++++ DATA TO USE ++++
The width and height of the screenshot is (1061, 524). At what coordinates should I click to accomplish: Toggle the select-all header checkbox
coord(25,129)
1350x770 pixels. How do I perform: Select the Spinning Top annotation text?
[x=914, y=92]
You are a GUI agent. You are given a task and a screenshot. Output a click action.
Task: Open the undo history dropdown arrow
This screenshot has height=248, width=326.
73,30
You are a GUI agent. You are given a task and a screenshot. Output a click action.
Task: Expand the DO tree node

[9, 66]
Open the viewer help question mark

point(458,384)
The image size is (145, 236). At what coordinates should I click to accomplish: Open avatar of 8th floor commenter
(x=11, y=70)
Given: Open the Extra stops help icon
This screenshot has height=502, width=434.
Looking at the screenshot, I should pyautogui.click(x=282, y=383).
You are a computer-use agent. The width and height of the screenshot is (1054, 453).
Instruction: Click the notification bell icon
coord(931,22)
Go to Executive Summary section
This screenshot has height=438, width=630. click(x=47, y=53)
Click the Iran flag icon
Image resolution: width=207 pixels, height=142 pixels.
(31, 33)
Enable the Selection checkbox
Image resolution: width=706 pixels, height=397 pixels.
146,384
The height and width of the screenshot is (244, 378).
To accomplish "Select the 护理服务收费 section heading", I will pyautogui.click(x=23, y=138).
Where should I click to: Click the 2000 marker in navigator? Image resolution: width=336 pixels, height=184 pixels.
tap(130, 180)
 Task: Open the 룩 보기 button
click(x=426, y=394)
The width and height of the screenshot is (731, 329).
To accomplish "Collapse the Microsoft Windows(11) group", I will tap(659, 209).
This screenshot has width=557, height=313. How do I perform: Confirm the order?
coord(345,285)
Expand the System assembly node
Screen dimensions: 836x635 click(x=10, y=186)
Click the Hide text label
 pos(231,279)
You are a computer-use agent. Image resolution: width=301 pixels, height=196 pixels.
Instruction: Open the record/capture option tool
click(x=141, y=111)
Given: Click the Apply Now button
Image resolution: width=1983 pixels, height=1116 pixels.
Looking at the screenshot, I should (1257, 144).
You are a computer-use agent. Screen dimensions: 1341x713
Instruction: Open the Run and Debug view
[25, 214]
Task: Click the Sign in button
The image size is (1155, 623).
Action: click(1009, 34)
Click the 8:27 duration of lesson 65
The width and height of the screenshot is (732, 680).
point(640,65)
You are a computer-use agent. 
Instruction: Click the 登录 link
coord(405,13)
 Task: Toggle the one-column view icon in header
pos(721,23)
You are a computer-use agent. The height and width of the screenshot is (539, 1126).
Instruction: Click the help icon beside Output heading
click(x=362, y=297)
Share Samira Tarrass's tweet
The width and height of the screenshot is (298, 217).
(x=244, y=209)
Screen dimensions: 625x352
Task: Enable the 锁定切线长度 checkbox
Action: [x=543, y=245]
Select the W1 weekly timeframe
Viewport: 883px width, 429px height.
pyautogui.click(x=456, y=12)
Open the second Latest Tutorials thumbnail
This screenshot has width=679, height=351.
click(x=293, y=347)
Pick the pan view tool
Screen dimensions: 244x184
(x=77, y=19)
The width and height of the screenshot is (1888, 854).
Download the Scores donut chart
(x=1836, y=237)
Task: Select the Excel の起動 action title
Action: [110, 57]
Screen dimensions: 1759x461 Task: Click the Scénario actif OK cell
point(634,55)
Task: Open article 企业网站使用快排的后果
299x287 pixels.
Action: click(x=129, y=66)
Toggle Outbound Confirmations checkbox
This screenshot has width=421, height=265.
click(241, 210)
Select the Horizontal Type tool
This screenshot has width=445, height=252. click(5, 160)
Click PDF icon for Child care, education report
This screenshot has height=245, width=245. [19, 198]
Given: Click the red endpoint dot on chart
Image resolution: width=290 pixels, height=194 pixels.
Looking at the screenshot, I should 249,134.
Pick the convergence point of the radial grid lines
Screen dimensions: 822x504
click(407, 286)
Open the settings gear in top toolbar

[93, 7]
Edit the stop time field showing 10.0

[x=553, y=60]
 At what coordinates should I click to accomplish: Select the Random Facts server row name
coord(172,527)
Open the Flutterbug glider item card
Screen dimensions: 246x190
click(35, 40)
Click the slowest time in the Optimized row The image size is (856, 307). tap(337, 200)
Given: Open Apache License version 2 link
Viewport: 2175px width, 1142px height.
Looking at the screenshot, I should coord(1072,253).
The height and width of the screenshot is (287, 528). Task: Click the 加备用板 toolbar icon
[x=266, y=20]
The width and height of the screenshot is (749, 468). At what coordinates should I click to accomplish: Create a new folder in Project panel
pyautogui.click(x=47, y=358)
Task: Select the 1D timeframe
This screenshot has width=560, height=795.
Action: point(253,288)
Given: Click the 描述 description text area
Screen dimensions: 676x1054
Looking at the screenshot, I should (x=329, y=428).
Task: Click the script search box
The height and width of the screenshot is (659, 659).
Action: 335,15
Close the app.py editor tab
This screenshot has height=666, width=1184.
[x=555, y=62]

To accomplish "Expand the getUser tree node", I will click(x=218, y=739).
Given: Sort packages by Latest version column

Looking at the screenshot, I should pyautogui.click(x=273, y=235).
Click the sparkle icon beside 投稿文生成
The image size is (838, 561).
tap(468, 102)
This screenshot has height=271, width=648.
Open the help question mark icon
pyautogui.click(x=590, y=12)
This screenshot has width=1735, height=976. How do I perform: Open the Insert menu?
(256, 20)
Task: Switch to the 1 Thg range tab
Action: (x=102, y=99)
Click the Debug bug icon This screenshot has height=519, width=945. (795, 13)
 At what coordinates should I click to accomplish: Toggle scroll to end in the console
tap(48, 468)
++++
_WORK REQUIRED_
Copy all of the items above, line for line, with no changes.

_EXERCISE OUTPUT_
The width and height of the screenshot is (1061, 524). At what coordinates should I click to accomplish: Toggle the select-all header checkbox
coord(25,129)
1350x770 pixels. How do I perform: Select the Spinning Top annotation text?
[x=914, y=92]
You are a GUI agent. You are given a task and a screenshot. Output a click action.
Task: Open the undo history dropdown arrow
This screenshot has height=248, width=326.
73,30
You are a GUI agent. You are given a task and a screenshot. Output a click action.
Task: Expand the DO tree node

[9, 66]
Open the viewer help question mark

point(458,384)
The image size is (145, 236). At what coordinates should I click to accomplish: Open avatar of 8th floor commenter
(x=11, y=70)
Given: Open the Extra stops help icon
This screenshot has height=502, width=434.
Looking at the screenshot, I should pyautogui.click(x=282, y=383).
You are a computer-use agent. The width and height of the screenshot is (1054, 453).
Instruction: Click the notification bell icon
coord(931,22)
Go to Executive Summary section
This screenshot has height=438, width=630. click(x=47, y=53)
Click the Iran flag icon
Image resolution: width=207 pixels, height=142 pixels.
(31, 33)
Enable the Selection checkbox
Image resolution: width=706 pixels, height=397 pixels.
146,384
The height and width of the screenshot is (244, 378).
To accomplish "Select the 护理服务收费 section heading", I will pyautogui.click(x=23, y=138).
Where should I click to: Click the 2000 marker in navigator? Image resolution: width=336 pixels, height=184 pixels.
tap(130, 180)
 Task: Open the 룩 보기 button
click(x=426, y=394)
The width and height of the screenshot is (731, 329).
To accomplish "Collapse the Microsoft Windows(11) group", I will tap(659, 209).
This screenshot has width=557, height=313. How do I perform: Confirm the order?
coord(345,285)
Expand the System assembly node
Screen dimensions: 836x635 click(x=10, y=186)
Click the Hide text label
 pos(231,279)
You are a computer-use agent. Image resolution: width=301 pixels, height=196 pixels.
Instruction: Open the record/capture option tool
click(x=141, y=111)
Given: Click the Apply Now button
Image resolution: width=1983 pixels, height=1116 pixels.
Looking at the screenshot, I should (1257, 144).
You are a computer-use agent. Screen dimensions: 1341x713
Instruction: Open the Run and Debug view
[25, 214]
Task: Click the Sign in button
The image size is (1155, 623).
Action: click(1009, 34)
Click the 8:27 duration of lesson 65
The width and height of the screenshot is (732, 680).
point(640,65)
You are a computer-use agent. 
Instruction: Click the 登录 link
coord(405,13)
 Task: Toggle the one-column view icon in header
pos(721,23)
You are a computer-use agent. The height and width of the screenshot is (539, 1126).
Instruction: Click the help icon beside Output heading
click(x=362, y=297)
Share Samira Tarrass's tweet
The width and height of the screenshot is (298, 217).
(x=244, y=209)
Screen dimensions: 625x352
Task: Enable the 锁定切线长度 checkbox
Action: [x=543, y=245]
Select the W1 weekly timeframe
Viewport: 883px width, 429px height.
pyautogui.click(x=456, y=12)
Open the second Latest Tutorials thumbnail
This screenshot has width=679, height=351.
click(x=293, y=347)
Pick the pan view tool
Screen dimensions: 244x184
(x=77, y=19)
The width and height of the screenshot is (1888, 854).
Download the Scores donut chart
(x=1836, y=237)
Task: Select the Excel の起動 action title
Action: [110, 57]
Screen dimensions: 1759x461 Task: Click the Scénario actif OK cell
point(634,55)
Task: Open article 企业网站使用快排的后果
299x287 pixels.
Action: click(x=129, y=66)
Toggle Outbound Confirmations checkbox
This screenshot has width=421, height=265.
click(241, 210)
Select the Horizontal Type tool
This screenshot has width=445, height=252. click(5, 160)
Click PDF icon for Child care, education report
This screenshot has height=245, width=245. [19, 198]
Given: Click the red endpoint dot on chart
Image resolution: width=290 pixels, height=194 pixels.
Looking at the screenshot, I should 249,134.
Pick the convergence point of the radial grid lines
Screen dimensions: 822x504
click(407, 286)
Open the settings gear in top toolbar

[93, 7]
Edit the stop time field showing 10.0

[x=553, y=60]
 At what coordinates should I click to accomplish: Select the Random Facts server row name
coord(172,527)
Open the Flutterbug glider item card
Screen dimensions: 246x190
click(35, 40)
Click the slowest time in the Optimized row The image size is (856, 307). tap(337, 200)
Given: Open Apache License version 2 link
Viewport: 2175px width, 1142px height.
Looking at the screenshot, I should coord(1072,253).
The height and width of the screenshot is (287, 528). Task: Click the 加备用板 toolbar icon
[x=266, y=20]
The width and height of the screenshot is (749, 468). At what coordinates should I click to accomplish: Create a new folder in Project panel
pyautogui.click(x=47, y=358)
Task: Select the 1D timeframe
This screenshot has width=560, height=795.
Action: point(253,288)
Given: Click the 描述 description text area
Screen dimensions: 676x1054
Looking at the screenshot, I should (x=329, y=428).
Task: Click the script search box
The height and width of the screenshot is (659, 659).
Action: 335,15
Close the app.py editor tab
This screenshot has height=666, width=1184.
[x=555, y=62]

To accomplish "Expand the getUser tree node", I will click(x=218, y=739).
Given: Sort packages by Latest version column

Looking at the screenshot, I should pyautogui.click(x=273, y=235).
Click the sparkle icon beside 投稿文生成
The image size is (838, 561).
tap(468, 102)
This screenshot has height=271, width=648.
Open the help question mark icon
pyautogui.click(x=590, y=12)
This screenshot has width=1735, height=976. How do I perform: Open the Insert menu?
(256, 20)
Task: Switch to the 1 Thg range tab
Action: (x=102, y=99)
Click the Debug bug icon This screenshot has height=519, width=945. (795, 13)
 At what coordinates should I click to accomplish: Toggle scroll to end in the console
tap(48, 468)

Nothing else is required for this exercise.